それでも、よっぽどでなければ彼に頼むつもりであった。
男友達の確保、という意味もある。
女子に囲まれてばかりの状況だと、話し相手がケルしかいない。
ニローとも自然と話せるようになれば、もっと気の休まる時間が増えると思ったのだ。
そのタイミングで、アリリアがずいっと彼の顔を覗き込む。
ニローは頬を赤らめながら、驚いたように後退する。
その際に、彼は座っていたパイプ椅子とともに、倒れそうになる。
「ところで、気になったんですけど……玉ついてます?」
「玉?」
ニローは一度言葉の意味がわからなかったようで、きょとんとした顔を作る。
啓が額に手をあて、エフィが顔を真っ赤にする。
「ええ、はい。

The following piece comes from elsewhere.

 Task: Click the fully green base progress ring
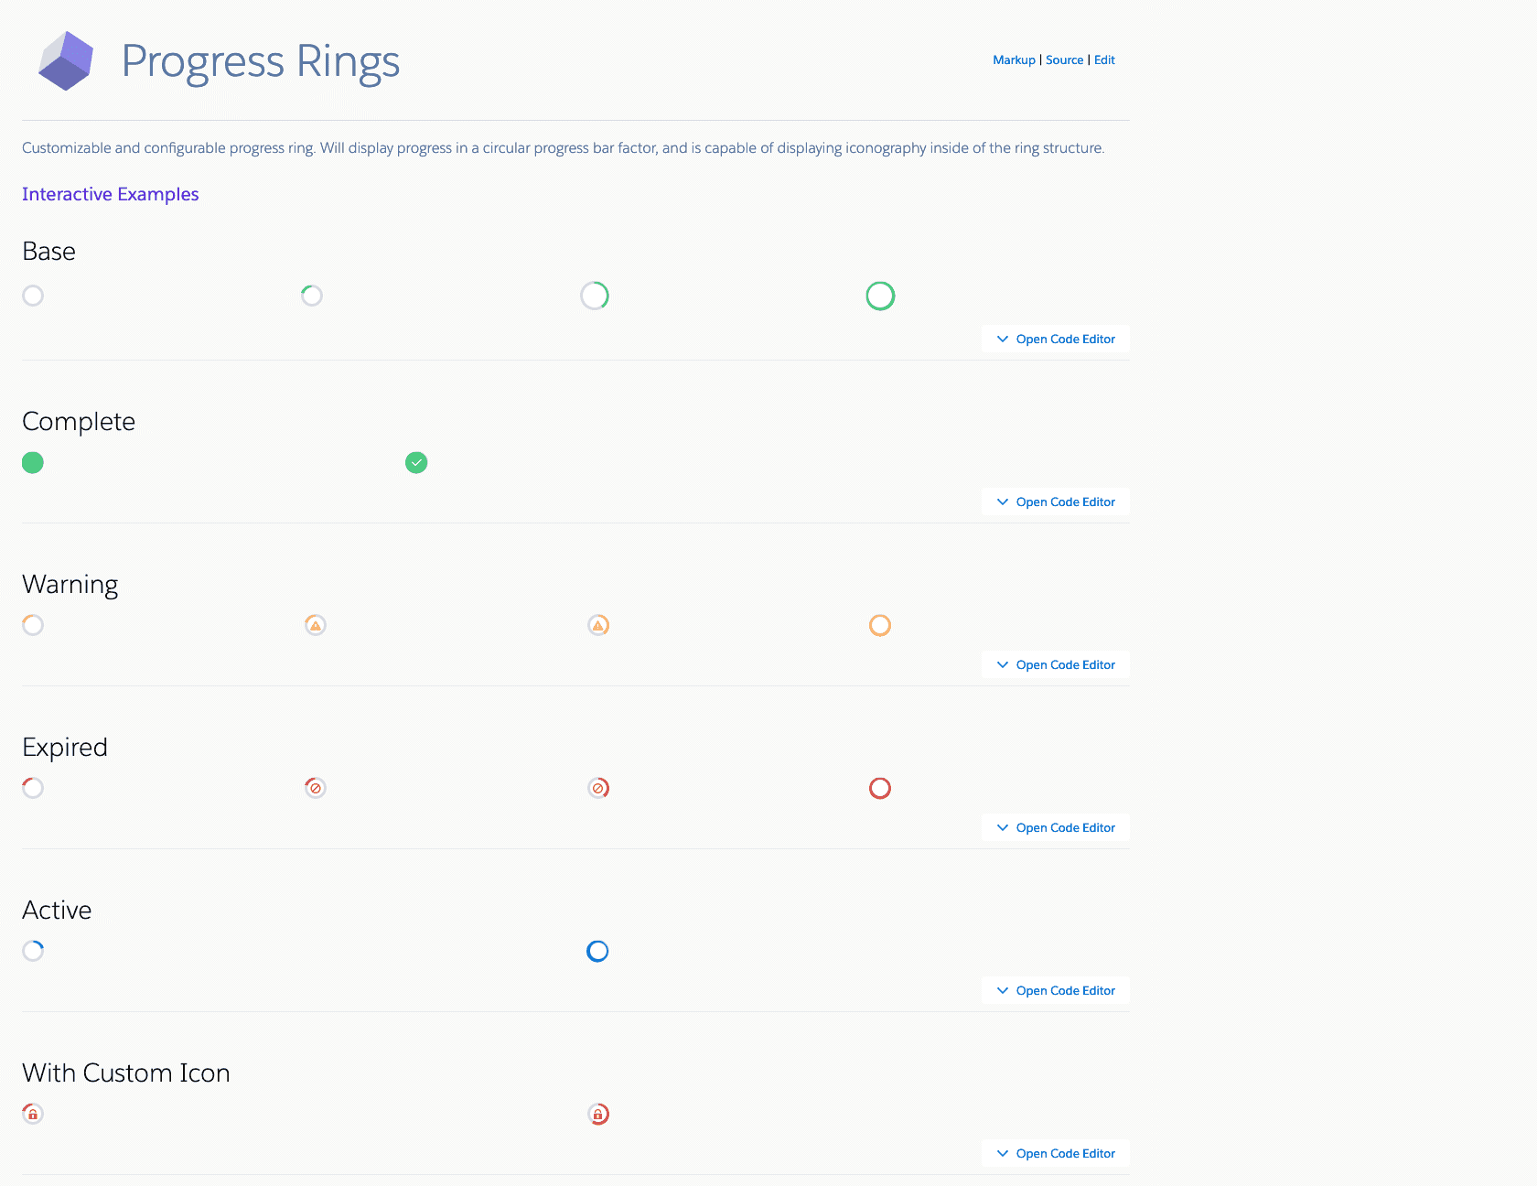880,296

きん――」
アリリアがはっきり言おうとして、その口元をエフィが掴んだ。
「あんたもうちょっと聞き方ってものがあるでしょ!」
「えー、何ですか? 私まだ何も言っていないじゃないですか。もしかしてエフィ先輩想像したんですか? エッチですね」
「思いっきり表現していたじゃない!」
エフィが声を荒げるが、アリリアはそっぽを向いて口笛を吹いて誤魔化す。
彼女らに疑われたのが、屈辱だったのかもしれない。
ニローは顔を真っ赤にしながらも、大きな声をあげた。
「つ、ついているよ! 僕はれっきとした男だよ!」
顔を真っ赤にしながら、ニローがそう叫んだ。
アリリアとエフィはその返事に、わかってはいたようだが驚いた顔を作った。